Please print each record that follows precisely as it appears.
------ Material for this exercise ------
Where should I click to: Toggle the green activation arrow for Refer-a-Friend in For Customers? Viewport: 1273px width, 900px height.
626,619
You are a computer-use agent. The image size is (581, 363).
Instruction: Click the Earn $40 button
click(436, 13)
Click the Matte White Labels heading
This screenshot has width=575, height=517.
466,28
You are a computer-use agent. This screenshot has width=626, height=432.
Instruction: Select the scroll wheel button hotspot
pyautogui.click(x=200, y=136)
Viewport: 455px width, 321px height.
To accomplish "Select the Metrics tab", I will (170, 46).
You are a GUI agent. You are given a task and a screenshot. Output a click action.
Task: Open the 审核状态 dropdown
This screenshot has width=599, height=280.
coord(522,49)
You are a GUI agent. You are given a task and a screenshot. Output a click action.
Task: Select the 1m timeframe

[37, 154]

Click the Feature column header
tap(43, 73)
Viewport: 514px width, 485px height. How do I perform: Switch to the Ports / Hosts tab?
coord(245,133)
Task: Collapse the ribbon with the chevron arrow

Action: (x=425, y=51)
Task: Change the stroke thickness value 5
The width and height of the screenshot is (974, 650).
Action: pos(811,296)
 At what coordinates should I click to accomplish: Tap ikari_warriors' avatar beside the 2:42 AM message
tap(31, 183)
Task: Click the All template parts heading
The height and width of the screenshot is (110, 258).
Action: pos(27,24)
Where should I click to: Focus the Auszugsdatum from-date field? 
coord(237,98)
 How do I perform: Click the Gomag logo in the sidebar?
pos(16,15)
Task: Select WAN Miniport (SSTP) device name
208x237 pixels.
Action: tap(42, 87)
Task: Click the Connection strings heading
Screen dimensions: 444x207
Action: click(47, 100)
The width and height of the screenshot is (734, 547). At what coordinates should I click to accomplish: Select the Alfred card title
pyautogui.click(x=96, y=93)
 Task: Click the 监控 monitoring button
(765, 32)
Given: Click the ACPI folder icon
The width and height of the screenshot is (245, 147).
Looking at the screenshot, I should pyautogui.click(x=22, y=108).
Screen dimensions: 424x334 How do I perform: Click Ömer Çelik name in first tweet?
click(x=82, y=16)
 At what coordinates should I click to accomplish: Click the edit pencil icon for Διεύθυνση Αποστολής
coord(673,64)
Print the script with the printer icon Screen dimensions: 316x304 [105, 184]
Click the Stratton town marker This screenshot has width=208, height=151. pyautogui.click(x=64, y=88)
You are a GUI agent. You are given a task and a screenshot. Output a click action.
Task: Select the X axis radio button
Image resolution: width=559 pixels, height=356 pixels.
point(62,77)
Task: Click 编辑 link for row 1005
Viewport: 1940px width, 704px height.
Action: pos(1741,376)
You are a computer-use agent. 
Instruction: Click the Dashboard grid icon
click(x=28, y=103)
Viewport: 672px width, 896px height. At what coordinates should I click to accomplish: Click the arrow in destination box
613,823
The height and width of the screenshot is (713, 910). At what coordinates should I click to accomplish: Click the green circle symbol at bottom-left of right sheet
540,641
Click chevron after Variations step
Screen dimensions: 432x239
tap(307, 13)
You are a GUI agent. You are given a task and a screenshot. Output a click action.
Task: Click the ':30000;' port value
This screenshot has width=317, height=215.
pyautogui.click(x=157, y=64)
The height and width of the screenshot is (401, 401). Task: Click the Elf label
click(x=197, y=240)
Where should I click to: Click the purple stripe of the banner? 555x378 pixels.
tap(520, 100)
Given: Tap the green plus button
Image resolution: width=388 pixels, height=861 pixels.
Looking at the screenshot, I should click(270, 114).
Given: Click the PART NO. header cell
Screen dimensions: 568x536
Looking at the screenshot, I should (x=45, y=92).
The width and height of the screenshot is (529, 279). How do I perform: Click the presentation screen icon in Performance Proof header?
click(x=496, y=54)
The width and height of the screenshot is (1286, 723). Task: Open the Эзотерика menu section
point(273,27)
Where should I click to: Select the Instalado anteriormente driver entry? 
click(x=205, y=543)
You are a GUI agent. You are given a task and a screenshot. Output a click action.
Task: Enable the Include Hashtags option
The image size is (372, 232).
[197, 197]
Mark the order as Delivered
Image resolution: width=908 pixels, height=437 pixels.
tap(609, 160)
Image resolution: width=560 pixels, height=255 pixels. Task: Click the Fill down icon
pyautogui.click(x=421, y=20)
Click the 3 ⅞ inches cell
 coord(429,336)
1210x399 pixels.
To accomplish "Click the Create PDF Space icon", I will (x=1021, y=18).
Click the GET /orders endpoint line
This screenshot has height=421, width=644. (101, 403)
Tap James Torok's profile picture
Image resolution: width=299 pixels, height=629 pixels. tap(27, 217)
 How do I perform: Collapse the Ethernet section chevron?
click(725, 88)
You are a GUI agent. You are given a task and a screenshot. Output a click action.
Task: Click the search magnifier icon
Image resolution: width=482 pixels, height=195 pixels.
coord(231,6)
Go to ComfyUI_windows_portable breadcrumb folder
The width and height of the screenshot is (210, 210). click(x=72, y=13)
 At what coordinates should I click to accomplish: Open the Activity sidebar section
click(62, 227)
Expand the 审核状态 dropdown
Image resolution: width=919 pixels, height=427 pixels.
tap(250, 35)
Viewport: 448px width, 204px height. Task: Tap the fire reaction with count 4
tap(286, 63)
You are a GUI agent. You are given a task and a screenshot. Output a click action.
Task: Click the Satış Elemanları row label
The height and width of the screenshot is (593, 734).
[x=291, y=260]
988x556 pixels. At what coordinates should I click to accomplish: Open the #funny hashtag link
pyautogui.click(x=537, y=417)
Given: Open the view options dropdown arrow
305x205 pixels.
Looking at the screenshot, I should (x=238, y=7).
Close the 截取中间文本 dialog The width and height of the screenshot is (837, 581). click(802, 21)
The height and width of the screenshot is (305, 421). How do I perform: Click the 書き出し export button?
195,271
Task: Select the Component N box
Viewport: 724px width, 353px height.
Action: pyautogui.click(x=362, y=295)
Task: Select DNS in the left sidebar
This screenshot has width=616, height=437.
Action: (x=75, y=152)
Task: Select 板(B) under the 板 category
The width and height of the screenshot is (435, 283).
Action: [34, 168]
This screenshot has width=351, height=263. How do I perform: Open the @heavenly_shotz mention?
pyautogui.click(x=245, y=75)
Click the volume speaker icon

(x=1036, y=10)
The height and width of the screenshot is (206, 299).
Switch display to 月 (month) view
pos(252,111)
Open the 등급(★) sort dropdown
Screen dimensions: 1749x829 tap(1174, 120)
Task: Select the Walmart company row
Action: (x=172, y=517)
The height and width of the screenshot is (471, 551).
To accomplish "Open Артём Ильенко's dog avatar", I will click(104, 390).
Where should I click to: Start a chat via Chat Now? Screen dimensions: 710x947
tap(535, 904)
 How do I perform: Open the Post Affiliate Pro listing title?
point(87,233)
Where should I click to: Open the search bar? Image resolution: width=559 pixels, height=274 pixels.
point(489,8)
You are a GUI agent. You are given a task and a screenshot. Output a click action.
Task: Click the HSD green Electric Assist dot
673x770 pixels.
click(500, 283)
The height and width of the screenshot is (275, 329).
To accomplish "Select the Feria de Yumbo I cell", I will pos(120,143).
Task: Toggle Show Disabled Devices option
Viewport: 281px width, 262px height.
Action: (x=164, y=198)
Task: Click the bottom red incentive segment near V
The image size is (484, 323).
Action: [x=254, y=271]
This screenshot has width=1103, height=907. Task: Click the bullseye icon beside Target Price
------
** Response for this exercise **
Where should I click to: Toggle the green activation arrow for Refer-a-Friend in For Customers? Viewport: 1273px width, 900px height.
626,619
You are a computer-use agent. The image size is (581, 363).
Instruction: Click the Earn $40 button
click(436, 13)
Click the Matte White Labels heading
This screenshot has width=575, height=517.
466,28
You are a computer-use agent. This screenshot has width=626, height=432.
Instruction: Select the scroll wheel button hotspot
pyautogui.click(x=200, y=136)
Viewport: 455px width, 321px height.
To accomplish "Select the Metrics tab", I will (170, 46).
You are a GUI agent. You are given a task and a screenshot. Output a click action.
Task: Open the 审核状态 dropdown
This screenshot has width=599, height=280.
coord(522,49)
You are a GUI agent. You are given a task and a screenshot. Output a click action.
Task: Select the 1m timeframe

[37, 154]

Click the Feature column header
tap(43, 73)
Viewport: 514px width, 485px height. How do I perform: Switch to the Ports / Hosts tab?
coord(245,133)
Task: Collapse the ribbon with the chevron arrow

Action: (x=425, y=51)
Task: Change the stroke thickness value 5
The width and height of the screenshot is (974, 650).
Action: pos(811,296)
 At what coordinates should I click to accomplish: Tap ikari_warriors' avatar beside the 2:42 AM message
tap(31, 183)
Task: Click the All template parts heading
The height and width of the screenshot is (110, 258).
Action: pos(27,24)
Where should I click to: Focus the Auszugsdatum from-date field? 
coord(237,98)
 How do I perform: Click the Gomag logo in the sidebar?
pos(16,15)
Task: Select WAN Miniport (SSTP) device name
208x237 pixels.
Action: tap(42, 87)
Task: Click the Connection strings heading
Screen dimensions: 444x207
Action: click(47, 100)
The width and height of the screenshot is (734, 547). At what coordinates should I click to accomplish: Select the Alfred card title
pyautogui.click(x=96, y=93)
 Task: Click the 监控 monitoring button
(765, 32)
Given: Click the ACPI folder icon
The width and height of the screenshot is (245, 147).
Looking at the screenshot, I should pyautogui.click(x=22, y=108).
Screen dimensions: 424x334 How do I perform: Click Ömer Çelik name in first tweet?
click(x=82, y=16)
 At what coordinates should I click to accomplish: Click the edit pencil icon for Διεύθυνση Αποστολής
coord(673,64)
Print the script with the printer icon Screen dimensions: 316x304 [105, 184]
Click the Stratton town marker This screenshot has width=208, height=151. pyautogui.click(x=64, y=88)
You are a GUI agent. You are given a task and a screenshot. Output a click action.
Task: Select the X axis radio button
Image resolution: width=559 pixels, height=356 pixels.
point(62,77)
Task: Click 编辑 link for row 1005
Viewport: 1940px width, 704px height.
Action: pos(1741,376)
You are a computer-use agent. 
Instruction: Click the Dashboard grid icon
click(x=28, y=103)
Viewport: 672px width, 896px height. At what coordinates should I click to accomplish: Click the arrow in destination box
613,823
The height and width of the screenshot is (713, 910). At what coordinates should I click to accomplish: Click the green circle symbol at bottom-left of right sheet
540,641
Click chevron after Variations step
Screen dimensions: 432x239
tap(307, 13)
You are a GUI agent. You are given a task and a screenshot. Output a click action.
Task: Click the ':30000;' port value
This screenshot has width=317, height=215.
pyautogui.click(x=157, y=64)
The height and width of the screenshot is (401, 401). Task: Click the Elf label
click(x=197, y=240)
Where should I click to: Click the purple stripe of the banner? 555x378 pixels.
tap(520, 100)
Given: Tap the green plus button
Image resolution: width=388 pixels, height=861 pixels.
Looking at the screenshot, I should click(270, 114).
Given: Click the PART NO. header cell
Screen dimensions: 568x536
Looking at the screenshot, I should (x=45, y=92).
The width and height of the screenshot is (529, 279). How do I perform: Click the presentation screen icon in Performance Proof header?
click(x=496, y=54)
The width and height of the screenshot is (1286, 723). Task: Open the Эзотерика menu section
point(273,27)
Where should I click to: Select the Instalado anteriormente driver entry? 
click(x=205, y=543)
You are a GUI agent. You are given a task and a screenshot. Output a click action.
Task: Enable the Include Hashtags option
The image size is (372, 232).
[197, 197]
Mark the order as Delivered
Image resolution: width=908 pixels, height=437 pixels.
tap(609, 160)
Image resolution: width=560 pixels, height=255 pixels. Task: Click the Fill down icon
pyautogui.click(x=421, y=20)
Click the 3 ⅞ inches cell
 coord(429,336)
1210x399 pixels.
To accomplish "Click the Create PDF Space icon", I will (x=1021, y=18).
Click the GET /orders endpoint line
This screenshot has height=421, width=644. (101, 403)
Tap James Torok's profile picture
Image resolution: width=299 pixels, height=629 pixels. tap(27, 217)
 How do I perform: Collapse the Ethernet section chevron?
click(725, 88)
You are a GUI agent. You are given a task and a screenshot. Output a click action.
Task: Click the search magnifier icon
Image resolution: width=482 pixels, height=195 pixels.
coord(231,6)
Go to ComfyUI_windows_portable breadcrumb folder
The width and height of the screenshot is (210, 210). click(x=72, y=13)
 At what coordinates should I click to accomplish: Open the Activity sidebar section
click(62, 227)
Expand the 审核状态 dropdown
Image resolution: width=919 pixels, height=427 pixels.
tap(250, 35)
Viewport: 448px width, 204px height. Task: Tap the fire reaction with count 4
tap(286, 63)
You are a GUI agent. You are given a task and a screenshot. Output a click action.
Task: Click the Satış Elemanları row label
The height and width of the screenshot is (593, 734).
[x=291, y=260]
988x556 pixels. At what coordinates should I click to accomplish: Open the #funny hashtag link
pyautogui.click(x=537, y=417)
Given: Open the view options dropdown arrow
305x205 pixels.
Looking at the screenshot, I should (x=238, y=7).
Close the 截取中间文本 dialog The width and height of the screenshot is (837, 581). click(802, 21)
The height and width of the screenshot is (305, 421). How do I perform: Click the 書き出し export button?
195,271
Task: Select the Component N box
Viewport: 724px width, 353px height.
Action: pyautogui.click(x=362, y=295)
Task: Select DNS in the left sidebar
This screenshot has width=616, height=437.
Action: (x=75, y=152)
Task: Select 板(B) under the 板 category
The width and height of the screenshot is (435, 283).
Action: [34, 168]
This screenshot has width=351, height=263. How do I perform: Open the @heavenly_shotz mention?
pyautogui.click(x=245, y=75)
Click the volume speaker icon

(x=1036, y=10)
The height and width of the screenshot is (206, 299).
Switch display to 月 (month) view
pos(252,111)
Open the 등급(★) sort dropdown
Screen dimensions: 1749x829 tap(1174, 120)
Task: Select the Walmart company row
Action: (x=172, y=517)
The height and width of the screenshot is (471, 551).
To accomplish "Open Артём Ильенко's dog avatar", I will click(104, 390).
Where should I click to: Start a chat via Chat Now? Screen dimensions: 710x947
tap(535, 904)
 How do I perform: Open the Post Affiliate Pro listing title?
point(87,233)
Where should I click to: Open the search bar? Image resolution: width=559 pixels, height=274 pixels.
point(489,8)
You are a GUI agent. You are given a task and a screenshot. Output a click action.
Task: Click the HSD green Electric Assist dot
673x770 pixels.
click(500, 283)
The height and width of the screenshot is (275, 329).
To accomplish "Select the Feria de Yumbo I cell", I will pos(120,143).
Task: Toggle Show Disabled Devices option
Viewport: 281px width, 262px height.
Action: (x=164, y=198)
Task: Click the bottom red incentive segment near V
The image size is (484, 323).
Action: [x=254, y=271]
This screenshot has width=1103, height=907. Task: Click the bullseye icon beside Target Price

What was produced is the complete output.